Мой вольный перевод:

В PHP5 есть такая же проблема. Но данный эксплоит использует функцию для оптимизации процесса, которая есть только в PHP7. По этой причине данный эксплоит будет работать только с PHP7.
Но это не отменяет существования способа воспользоваться этой уязвимостью на PHP5.

[@xRange]

Существует уже давно принята практика единой точки входа в веб приложение. В своих конфигурациях всегда использую прямой путь только к index.php файлу. Это еще и защищает от соблазна создавать всякие infophp(); файлы в корне. К тому же это уже не первая уязвимость, связанная с путями в связки nginx+php-fpm.

[@QDeathNick]

Эксплойт назвали бесхитростно.
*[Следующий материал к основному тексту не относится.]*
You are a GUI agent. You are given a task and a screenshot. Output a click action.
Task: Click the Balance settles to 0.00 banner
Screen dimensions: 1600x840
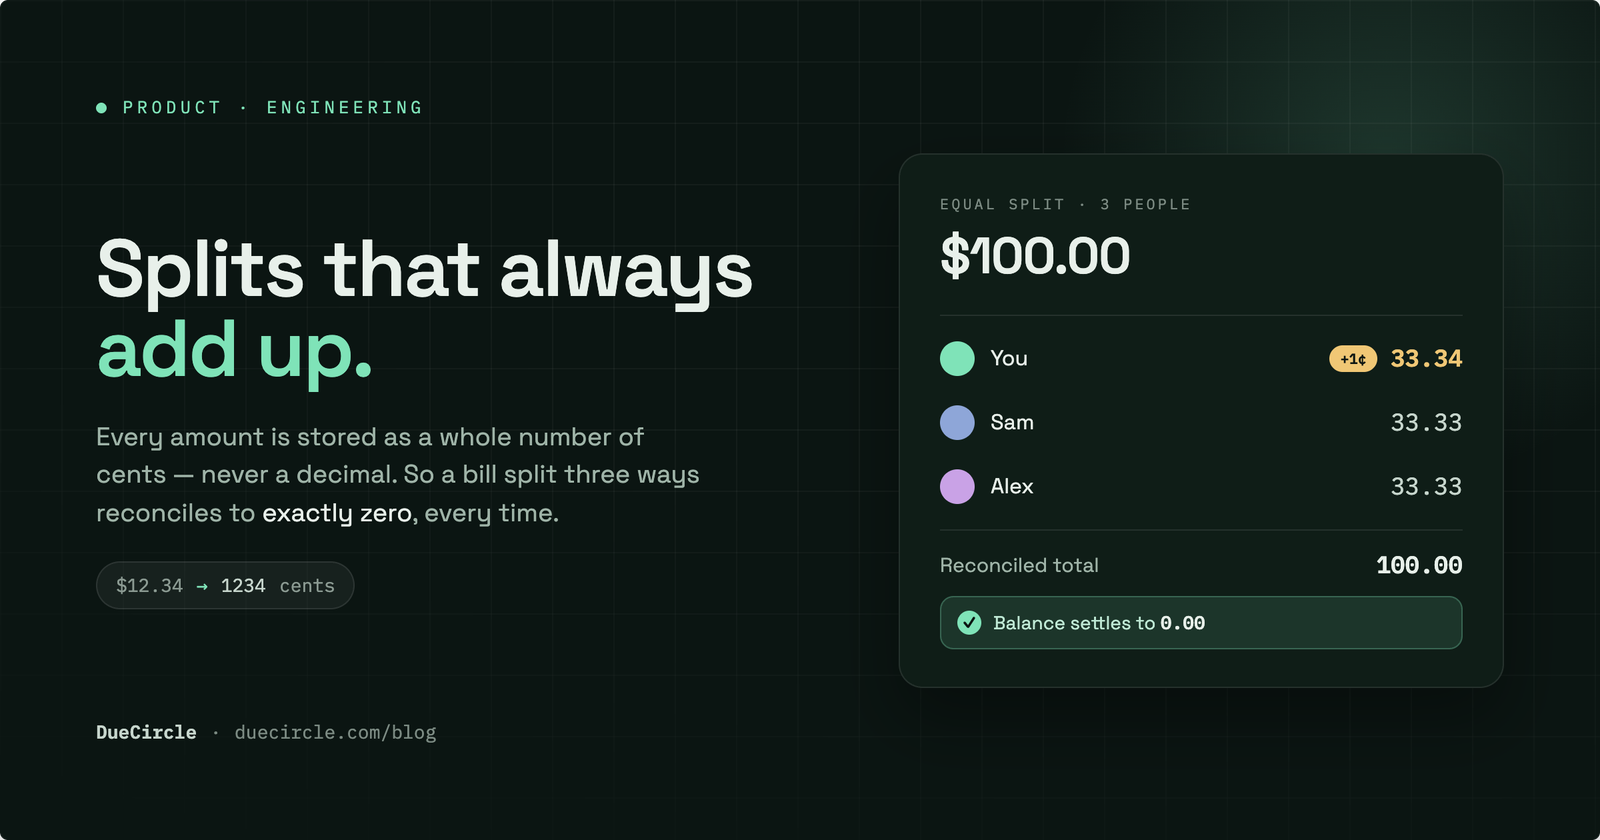pyautogui.click(x=1201, y=623)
Потом журналисты скажут, что русские атакуют.

[@firk]

Уязвимость найдена в конфигурации nginx, где проброс в PHP-FPM осуществляется c разделением частей URL при помощи fastcgi_split_path_info и определением переменной окружения PATH_INFO, но без предпроверки существования файла директивой try_files $fastcgi_script_name или конструкцией if

Иными словами, уязвимость найдена в давно deprecated фичах родом из апача и 10+ лет назад, которые поддерживаются современным софтом только для совместимости с древними пхп-скриптами.